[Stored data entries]
((
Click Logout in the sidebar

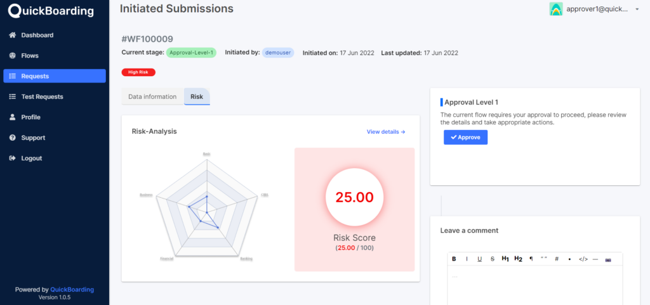[x=31, y=158]
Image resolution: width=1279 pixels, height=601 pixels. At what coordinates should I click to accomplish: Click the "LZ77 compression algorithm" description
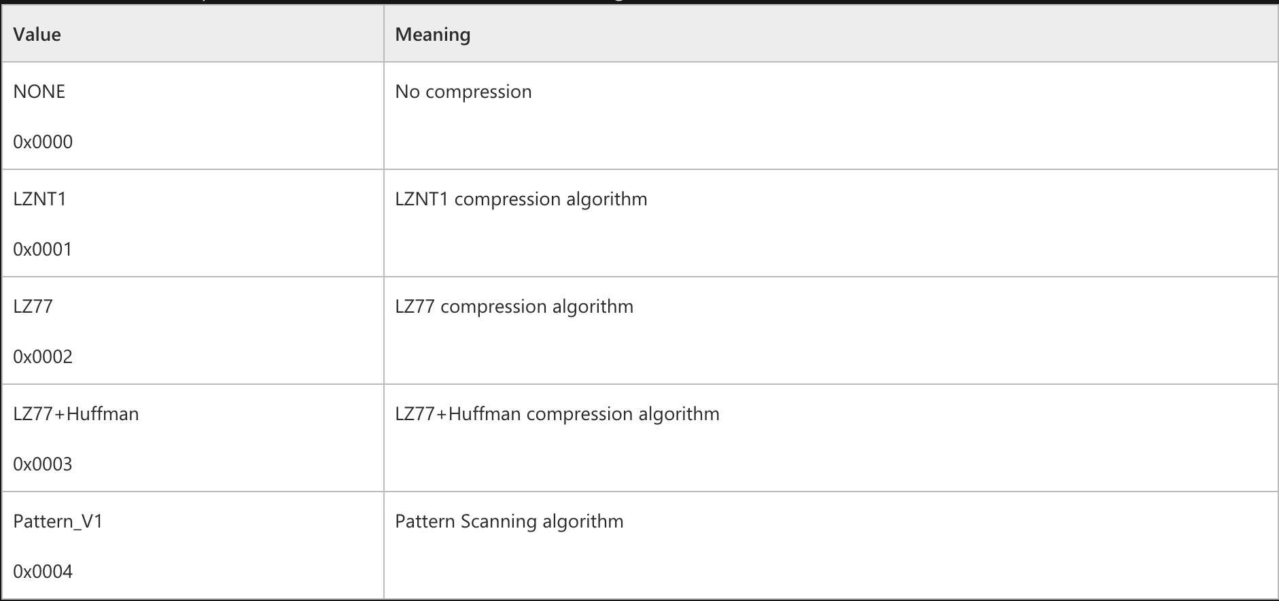pyautogui.click(x=514, y=307)
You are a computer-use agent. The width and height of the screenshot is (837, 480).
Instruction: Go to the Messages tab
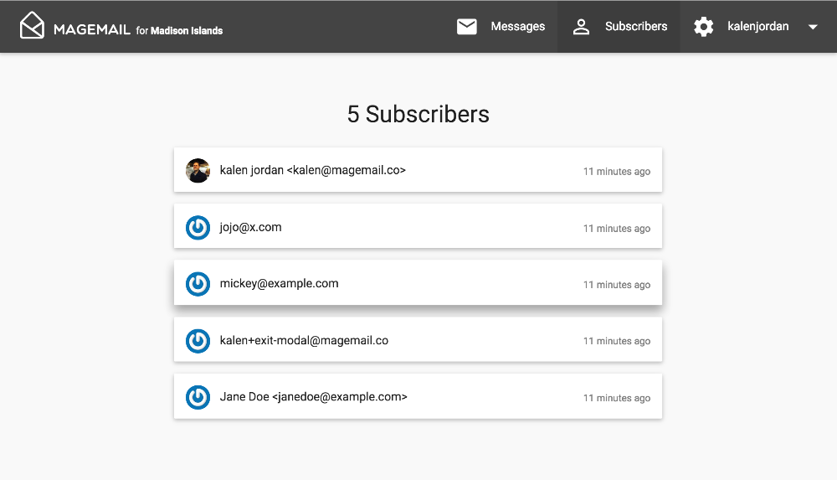point(517,27)
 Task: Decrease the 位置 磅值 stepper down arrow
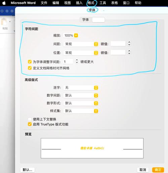click(x=129, y=53)
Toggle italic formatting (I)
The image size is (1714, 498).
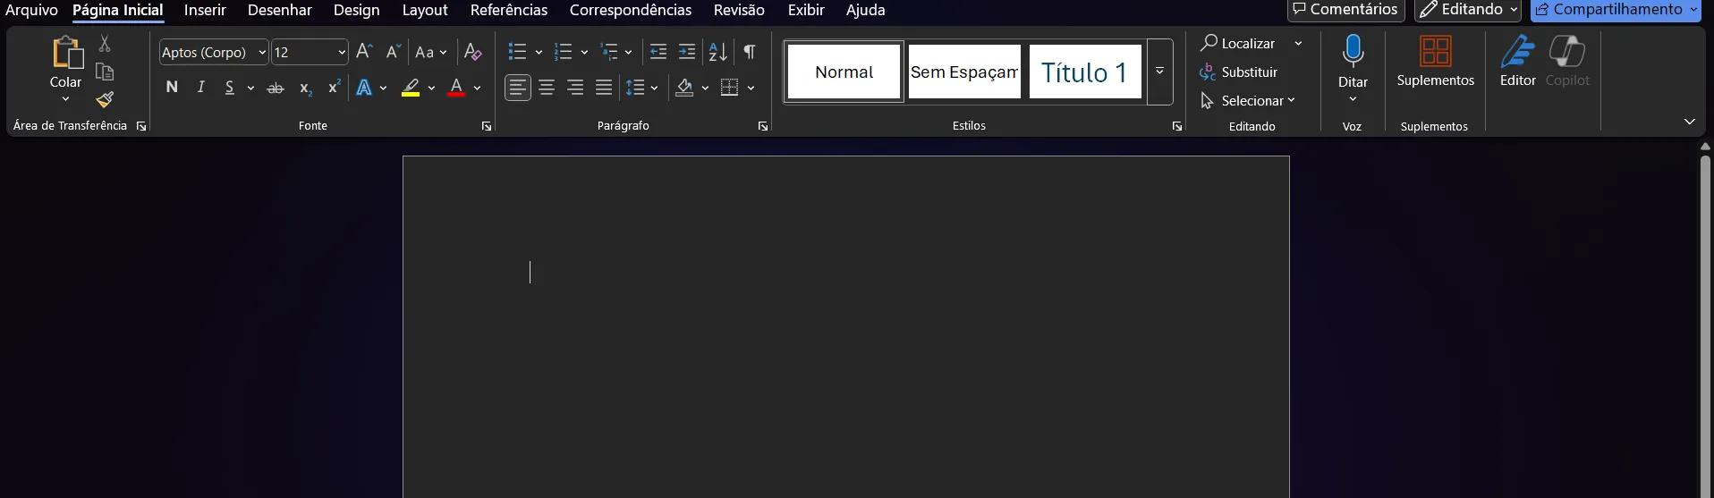[201, 88]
))
Retype the records in full, exactly as given, and omit the pictures.

▸ **Answer section**
Click Logout in the sidebar

[x=31, y=158]
Image resolution: width=1279 pixels, height=601 pixels. At what coordinates should I click to accomplish: Click the "LZ77 compression algorithm" description
pyautogui.click(x=514, y=307)
You are a computer-use agent. The width and height of the screenshot is (837, 480).
Instruction: Go to the Messages tab
point(517,27)
 Task: Decrease the 位置 磅值 stepper down arrow
click(x=129, y=53)
Toggle italic formatting (I)
The image size is (1714, 498).
[201, 88]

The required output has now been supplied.